Indeed, the rest of the book is a roundabout approach to refuting this argument with Socrates first constructing the ideal state (the Republic) and then showing how someone who has uncontestable power and uses that power for their own ends (a tyrant) will end up the worst off of all men, in the same manner that tyranny is the worst form of government.

To be honest, I'm not really sure what to say about this book other than that it was thought provoking.

On the one hand, like the interlocutors in the Republic, I have a gut feeling that even if one was all powerful, the regular rules of justice should still apply. On the other hand, it does seem that society mostly seems to value justice as an end rather than on its own merits, and I do see how if one person was all powerful, the notion of 'take vengeance' which is a central part of the guardian syndrome would cease to have meaning for everyone else, since they would be powerless to take revenge on an all powerful person.

Certainly, any notion to construct a system of morals which argued that people pursued justice because it was in their own self-interest, would strugghttp://www.blogger.com/img/blank.gifle not to admit that the all powerful person could be expected to disregard justice as a notion for lesser beings.

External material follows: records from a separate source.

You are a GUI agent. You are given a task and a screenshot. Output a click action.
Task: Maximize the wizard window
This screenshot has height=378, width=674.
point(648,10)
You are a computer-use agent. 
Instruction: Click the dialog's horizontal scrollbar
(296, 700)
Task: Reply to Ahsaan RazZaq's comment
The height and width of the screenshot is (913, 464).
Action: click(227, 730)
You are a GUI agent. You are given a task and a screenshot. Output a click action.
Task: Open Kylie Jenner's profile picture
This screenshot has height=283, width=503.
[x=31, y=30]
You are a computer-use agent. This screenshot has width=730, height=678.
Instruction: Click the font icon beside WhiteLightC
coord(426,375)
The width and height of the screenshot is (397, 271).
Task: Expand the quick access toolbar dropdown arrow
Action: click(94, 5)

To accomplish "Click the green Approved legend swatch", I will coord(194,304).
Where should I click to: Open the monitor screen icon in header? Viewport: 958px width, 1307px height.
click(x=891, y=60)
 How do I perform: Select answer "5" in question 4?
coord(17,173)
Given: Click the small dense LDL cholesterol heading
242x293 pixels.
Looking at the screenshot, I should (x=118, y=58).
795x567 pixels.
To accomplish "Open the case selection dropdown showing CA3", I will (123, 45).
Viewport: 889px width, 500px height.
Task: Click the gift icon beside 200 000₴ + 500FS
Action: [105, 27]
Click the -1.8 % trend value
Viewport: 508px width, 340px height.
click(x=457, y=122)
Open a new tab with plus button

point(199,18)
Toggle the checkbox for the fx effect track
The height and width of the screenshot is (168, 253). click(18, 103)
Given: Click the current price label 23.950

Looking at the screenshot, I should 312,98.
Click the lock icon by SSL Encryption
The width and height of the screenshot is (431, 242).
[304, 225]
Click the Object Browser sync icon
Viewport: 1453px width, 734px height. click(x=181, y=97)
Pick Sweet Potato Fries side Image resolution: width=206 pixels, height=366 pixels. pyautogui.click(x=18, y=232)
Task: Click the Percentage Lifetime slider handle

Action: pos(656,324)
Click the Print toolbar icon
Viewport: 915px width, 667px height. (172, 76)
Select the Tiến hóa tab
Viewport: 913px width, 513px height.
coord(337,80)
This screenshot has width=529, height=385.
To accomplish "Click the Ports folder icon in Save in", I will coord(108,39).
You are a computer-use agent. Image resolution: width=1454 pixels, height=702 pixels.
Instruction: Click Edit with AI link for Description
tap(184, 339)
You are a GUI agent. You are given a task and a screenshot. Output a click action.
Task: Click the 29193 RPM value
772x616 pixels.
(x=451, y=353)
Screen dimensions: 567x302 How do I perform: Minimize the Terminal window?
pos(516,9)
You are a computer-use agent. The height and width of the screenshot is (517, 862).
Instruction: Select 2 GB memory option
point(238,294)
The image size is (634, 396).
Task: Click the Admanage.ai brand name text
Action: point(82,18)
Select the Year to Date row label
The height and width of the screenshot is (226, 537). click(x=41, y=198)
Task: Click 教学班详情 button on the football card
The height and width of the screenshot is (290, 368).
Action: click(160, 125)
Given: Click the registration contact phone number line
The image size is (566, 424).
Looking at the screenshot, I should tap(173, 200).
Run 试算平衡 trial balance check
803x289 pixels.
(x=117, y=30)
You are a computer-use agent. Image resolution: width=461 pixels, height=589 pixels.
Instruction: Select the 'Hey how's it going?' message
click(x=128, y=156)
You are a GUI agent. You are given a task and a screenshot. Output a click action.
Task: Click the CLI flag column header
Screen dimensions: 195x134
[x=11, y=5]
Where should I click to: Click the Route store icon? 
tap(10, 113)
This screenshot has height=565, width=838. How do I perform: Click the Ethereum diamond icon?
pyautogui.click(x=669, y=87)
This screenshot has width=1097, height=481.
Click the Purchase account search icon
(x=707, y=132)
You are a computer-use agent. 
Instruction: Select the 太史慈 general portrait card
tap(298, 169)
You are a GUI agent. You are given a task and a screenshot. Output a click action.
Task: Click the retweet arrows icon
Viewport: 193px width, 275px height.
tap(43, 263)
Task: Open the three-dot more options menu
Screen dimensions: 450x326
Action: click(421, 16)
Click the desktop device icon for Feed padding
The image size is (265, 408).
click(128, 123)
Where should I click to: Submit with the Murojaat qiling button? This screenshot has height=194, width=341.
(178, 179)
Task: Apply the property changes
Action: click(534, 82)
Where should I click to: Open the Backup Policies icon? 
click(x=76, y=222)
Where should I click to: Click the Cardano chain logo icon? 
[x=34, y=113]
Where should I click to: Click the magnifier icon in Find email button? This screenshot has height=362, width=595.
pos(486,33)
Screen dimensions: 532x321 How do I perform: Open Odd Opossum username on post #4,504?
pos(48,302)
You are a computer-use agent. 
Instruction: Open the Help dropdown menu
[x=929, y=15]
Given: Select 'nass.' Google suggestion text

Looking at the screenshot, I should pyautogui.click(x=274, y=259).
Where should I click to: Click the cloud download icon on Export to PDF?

For that reason, David Gauthier took up this issue in his work, 'Morals by Agreement' eventually reaching an argument similar to the one employed in the movie, 'Megamind' - that even an all powerful person would have an interest in society being successful since a successful society is just more pleasant to be around than a downtrodden one. Gauthier ends up by arguing that it is because people have a certain element of socialness, or care for other people, that even if they had absolute power, they would still place a value on behaving justly towards others, even when they have no need of it to get what they want.

But still, at some level, the ability to requite or take vengeance does have to be present in order for the concept of justice to operate. For example, people hardly treat animals with anything resembling the human notion of justice but I suspect that if animals were able to rise up and rebel against their human oppressors, showing that they had the power to 'take an eye for a ribeye' this would lead to a new relationship which might extend the human notion of justice towards animals further than it goes currently.